ClinicalTrials.Veeva

Menu

Effect of Dexmedetomidine on Hemodynamics in Cardiac Surgery

P

Pamukkale University

Status

Completed

Conditions

Use of Dexmedetomidine in Cardiac Surgery (CABG, Valve Replacement or Total Aortic Arch Replacement)

Treatments

Drug: Dexmedetomidine
Drug: Propofol group

Study type

Interventional

Funder types

Other

Identifiers

NCT06958913
PamukkaleUSyüksel-002

Details and patient eligibility

About

It is important to establish a stable haemodynamics in patients undergoing cardiac surgery. Haemodynamic depression is common during induction of anaesthesia [1]. Sympathetic response due to tracheal intubation creates unwanted hypertensive responses on haemodynamics.

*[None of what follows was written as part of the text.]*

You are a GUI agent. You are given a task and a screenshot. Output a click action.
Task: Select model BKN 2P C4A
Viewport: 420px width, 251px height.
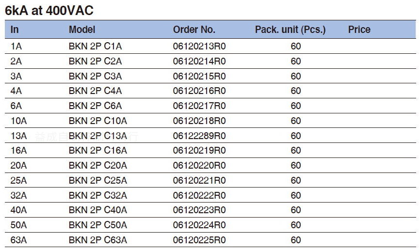point(96,91)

Dexmedetomidine decreases stress responses and may provide a stable haemodynamics in situations such as surgery or induction of anaesthesia [2-4]. It may increase the tendency to hypotension and bradycardia by weakening the hyperdynamic response caused by sympathetic effect [5,6]. Concurrent use of dexmedetomidine may reduce anaesthetic opioid doses and provide more stable haemodynamics on systolic arterial pressure in patients undergoing CABG [7].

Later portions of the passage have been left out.